▶ _TEXT PROVIDED_
⁂
This study tested the novel idea that proteins thought to promote inflammation and endothelial permeability would be reduced, and those with anti-inflammatory or anti-permeability characteristics would be higher in individuals who remained healthy throughout a 10-h exposure to hypobaric hypoxia compared with those who developed AMS. Our hypothesis was based on the hallmark effect of acute inflammation to increase endothelial barrier dysfunction (reviewed in Refs. 28, 44) and the popular theory that compromised BBB integrity contributes to increased brain volume and AMS. The underlying logic of our approach relies on the fact that biomarkers in the peripheral circulation can influence endothelial permeability in cerebral as well as peripheral vessels, although higher concentrations of such biomarkers are generally required to have such effects in the cerebral compared with the systemic circulation (1, 18). For example, proteins such as adrenomedullin can “tighten” the BBB and effectively minimize abnormal movement of fluid and substances from the circulation into the brain parenchyma (2). It is important to acknowledge that, although variable levels of peripherally circulating proteins are certainly not a direct measure of BBB function, they do reflect the microenvironment to which the BBB is exposed and, by extension, the microenvironment that directly affects BBB function (2, 20, 34).
One of our most intriguing observations was that IL-1RA, a highly selective competitive antagonist of the potent inflammatory cytokine IL-1, was similar between AMS-S and AMS-R before exposure, but greater in AMS-R than AMS-S after 4 or 9 h of hypobaric hypoxia and overall. The identification of such differences after only 4 h of hypobaric hypoxia (before AMS onset) suggests that IL-1RA may serve to prevent the development of AMS via its anti-inflammatory actions. Previous reports indicate that hypoxia increases (15) or has no effect (24) on IL-1RA levels in humans, but no study, to our knowledge, found a correlation between IL-1RA and AMS. In further support of a protective role for IL-1RA against AMS, pretreatment with acetazolamide increased circulating IL-1RA in AMS-S individuals (P < 0.01), such that values were equivalent to AMS-R subjects also pretreated with acetazolamide (Fig. 1). These observations are in agreement with the hypothesis that IL-1RA contributes to protection against AMS, a suggestion that is supported by reports that IL-1RA minimizes edema and neuronal injury under experimental ischemic, traumatic, or hemorrhagic insult (32, 38).
⁂
▶ _RAW DATA_
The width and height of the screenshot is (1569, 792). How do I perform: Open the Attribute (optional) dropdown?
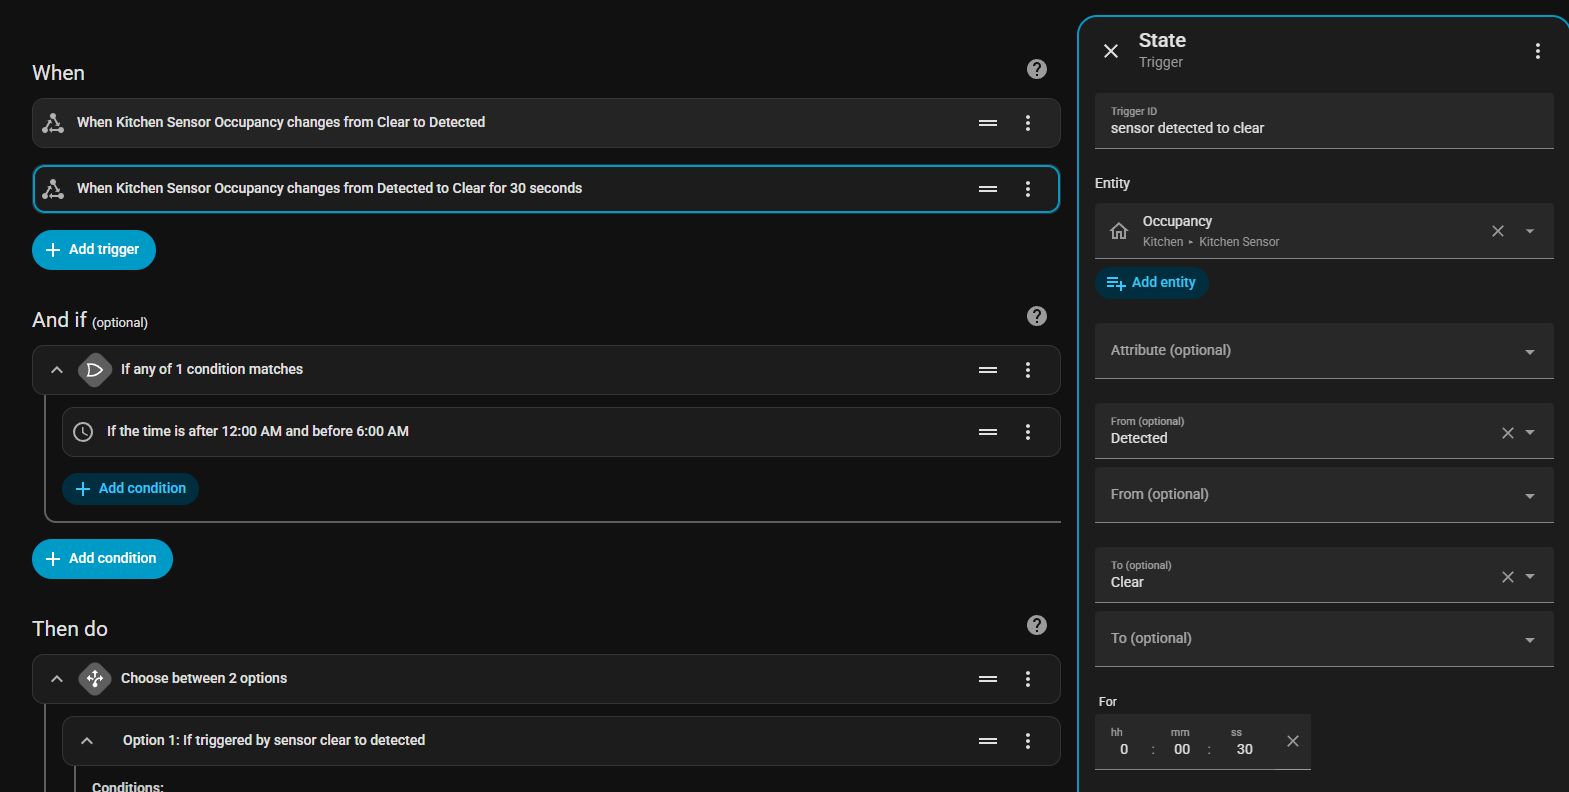tap(1323, 351)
⁂
▶ _TASK SET_
1) According to the text on acute mountain sickness, what effect did pretreatment with acetazolamide have on circulating IL-1RA in AMS-S individuals?
2) Please carry the text on acute mountain sickness forward, picking up right after its final sentence.
The listing comes from a separate source and has no connection to the text on acute mountain sickness.

▶ _ANSWERS TO EACH TASK_
1) It increased circulating IL-1RA in AMS-S individuals (P < 0.01), bringing their values to the level of AMS-R subjects who were also pretreated with acetazolamide.

2)
HSP-70 is understood to protect against cellular stress induced by inflammation and hypoxia (10, 54). In this study, HSP-70 levels were higher in AMS-R compared with AMS-S individuals before hypoxic exposure. In light of a recent report that induction of HSP-70 before hypoxic exposure protects against hypoxia-related brain injury in rats (55), we consider that our findings may indicate preexisting hypoxia tolerance in AMS-R subjects. Suggesting a possible mechanism for acetazolmide's effectiveness to prevent AMS, pretreatment with the drug increased HSP-70 before hypoxic exposure in AMS-S subjects compared with placebo (Fig. 2) and tended to have a similar effect at 4 and 9 h. Dexamethasone also increased HSP-70 in AMS-S compared with placebo (Fig. 2; overall P < 0.05); however, the effect appeared less pronounced compared with that of acetazolamide. It is notable that HSP-70 appeared to drop from −15 to 0 h in AMS-S, but not AMS-R, subjects. Since HSP-70 is subject to diurnal variation, it may be that AMS-S individuals have a wider daily HSP-70 variation than AMS-R subjects. To our knowledge, the relationship between acetazolamide and HSPs has not been described previously; however, dexamethasone has been reported to raise HSP levels (reviewed in Ref. 11).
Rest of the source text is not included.